PySpark Cassandra

This PySpark Cassandra repository is no longer maintained. Please check this repository for Spark 2.0+ support: https://github.com/anguenot/pyspark-cassandra


Build Status Codacy Badge

PySpark Cassandra brings back the fun in working with Cassandra data in PySpark.

This module provides python support for Apache Spark's Resillient Distributed Datasets from Apache Cassandra CQL rows using Cassandra Spark Connector within PySpark, both in the interactive shell and in python programmes submitted with spark-submit.

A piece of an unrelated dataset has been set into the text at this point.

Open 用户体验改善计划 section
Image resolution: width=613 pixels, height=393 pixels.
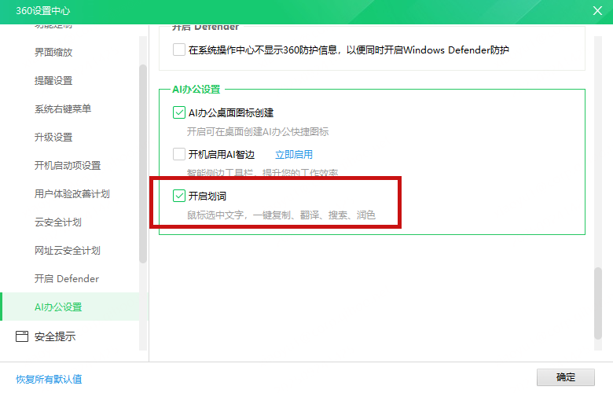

This project was initially forked from https://github.com/Parsely/pyspark-cassandra, but in order to submit it to http://spark-packages.org/, a plain old repository was created.

Contents:

Compatibility

Feedback on (in-)compatibility is much appreciated.

Spark

The current version of PySpark Cassandra is succesfully used with Spark version 1.5 and 1.6. Use older versions for Spark 1.2, 1.3 or 1.4.

Cassandra

PySpark Cassandra is compatible with Cassandra:

Python

PySpark Cassandra is used with python 2.7, python 3.3 and 3.4.

Scala

PySpark Cassandra is currently only packaged for Scala 2.10

Using with PySpark

With Spark Packages

Pyspark Cassandra is published at Spark Packages. This allows easy usage with Spark through:

spark-submit \
    --packages TargetHolding/pyspark-cassandra:<version> \
    --conf spark.cassandra.connection.host=your,cassandra,node,names

Without Spark Packages

spark-submit \
    --jars /path/to/pyspark-cassandra-assembly-<version>.jar \
    --driver-class-path /path/to/pyspark-cassandra-assembly-<version>.jar \
    --py-files /path/to/pyspark-cassandra-assembly-<version>.jar \
    --conf spark.cassandra.connection.host=your,cassandra,node,names \
    --master spark://spark-master:7077 \
    yourscript.py

(note that the the --driver-class-path due to SPARK-5185) (also not that the assembly will include the python source files, quite similar to a python source distribution)

Using with PySpark shell

Replace spark-submit with pyspark to start the interactive shell and don't provide a script as argument and then import PySpark Cassandra. Note that when performing this import the sc variable in pyspark is augmented with the cassandraTable(...) method.

import pyspark_cassandra

Building

For Spark Packages Pyspark Cassandra can be published using:

sbt compile

The package can be published locally with:

sbt spPublishLocal

The package can be published to Spark Packages with (requires authentication and authorization):

make publish

For local testing / without Spark Packages

A Java / JVM library as well as a python library is required to use PySpark Cassandra. They can be built with:

make dist

This creates a fat jar with the Spark Cassandra Connector and additional classes for bridging Spark and PySpark for Cassandra data and the .py source files at: target/scala-2.10/pyspark-cassandra-assembly-<version>.jar

API

The PySpark Cassandra API aims to stay close to the Cassandra Spark Connector API. Reading its documentation is a good place to start.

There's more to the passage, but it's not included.